Open AccessPreclinical characterization of SHR6390, a novel CDK 4/6 inhibitor, in vitro and in human tumor xenograft models
Author(s) -
Long Fei,
He Ye,
Fu Haoyu,
Li Yun,
Bao Xubin,
Wang Quanren,
Wang Yigang,
Xie Chengying,
Lou Liguang
Publication year - 2019
Publication title -
cancer science
Language(s) - English
Resource type - Journals
SCImago Journal Rank - 2.035
H-Index - 141
eISSN - 1349-7006
pISSN - 1347-9032
DOI - 10.1111/cas.13957
Subject(s) - palbociclib , cyclin dependent kinase , cdk inhibitor , retinoblastoma protein , cancer research , cancer , in vitro , pharmacology , cyclin dependent kinase 4 , medicine , retinoblastoma , breast cancer , kinase , chemistry , cyclin dependent kinase 2 , cell cycle , metastatic breast cancer , biochemistry , gene
Inhibition of the cyclin‐dependent kinase (CDK) 4/6‐retinoblastoma (RB) pathway is an effective therapeutic strategy against cancer.
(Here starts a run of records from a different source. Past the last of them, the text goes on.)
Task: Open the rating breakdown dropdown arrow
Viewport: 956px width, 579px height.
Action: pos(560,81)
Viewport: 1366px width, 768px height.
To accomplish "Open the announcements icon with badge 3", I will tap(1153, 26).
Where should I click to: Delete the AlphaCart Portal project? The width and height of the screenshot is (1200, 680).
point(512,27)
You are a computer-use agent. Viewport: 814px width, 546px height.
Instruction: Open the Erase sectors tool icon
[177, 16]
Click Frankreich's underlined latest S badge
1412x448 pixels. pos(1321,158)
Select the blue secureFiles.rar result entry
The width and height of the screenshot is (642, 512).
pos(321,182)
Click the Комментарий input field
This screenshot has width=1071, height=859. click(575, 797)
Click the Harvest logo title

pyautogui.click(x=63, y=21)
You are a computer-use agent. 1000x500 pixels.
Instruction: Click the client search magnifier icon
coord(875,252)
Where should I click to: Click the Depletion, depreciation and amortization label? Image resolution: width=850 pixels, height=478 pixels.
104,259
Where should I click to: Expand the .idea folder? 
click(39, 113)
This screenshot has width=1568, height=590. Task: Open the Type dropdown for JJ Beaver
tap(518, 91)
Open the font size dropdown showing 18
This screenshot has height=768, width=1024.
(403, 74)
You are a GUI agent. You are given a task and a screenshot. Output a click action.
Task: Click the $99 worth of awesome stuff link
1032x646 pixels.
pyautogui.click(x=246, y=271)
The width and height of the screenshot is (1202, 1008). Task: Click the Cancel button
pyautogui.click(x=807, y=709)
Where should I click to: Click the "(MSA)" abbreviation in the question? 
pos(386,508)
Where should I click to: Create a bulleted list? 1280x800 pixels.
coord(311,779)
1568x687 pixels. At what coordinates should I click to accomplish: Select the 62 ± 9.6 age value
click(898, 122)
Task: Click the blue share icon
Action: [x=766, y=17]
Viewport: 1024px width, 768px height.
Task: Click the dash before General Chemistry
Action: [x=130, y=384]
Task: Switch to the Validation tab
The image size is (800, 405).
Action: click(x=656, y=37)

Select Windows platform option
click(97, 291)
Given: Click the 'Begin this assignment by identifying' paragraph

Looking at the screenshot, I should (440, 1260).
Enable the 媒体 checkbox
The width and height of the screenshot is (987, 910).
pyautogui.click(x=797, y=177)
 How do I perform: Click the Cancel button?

Here, we performed a preclinical investigation of the antitumor activity of SHR6390, a novel CDK4/6 inhibitor. SHR6390 exhibited potent antiproliferative activity against a wide range of human RB‐positive tumor cells in vitro, and exclusively induced G 1 arrest as well as cellular senescence, with a concomitant reduction in the levels of Ser780‐phosphorylated RB protein. Compared with the well‐known CDK4/6 inhibitor palbociclib, orally administered SHR6390 led to equivalent or improved tumor efficacy against a panel of carcinoma xenografts, and produced marked tumor regression in some models, in association with sustained target inhibition in tumor tissues. Furthermore, SHR6390 overcame resistance to endocrine therapy and HER2‐targeting antibody in ER‐positive and HER2‐positive breast cancer, respectively. Moreover, SHR6390 combined with endocrine therapy exerted remarkable synergistic antitumor activity in ER‐positive breast cancer. Taken together, our findings indicate that SHR6390 is a novel CDK4/6 inhibitor with favorable pharmaceutical properties for use as an anticancer agent.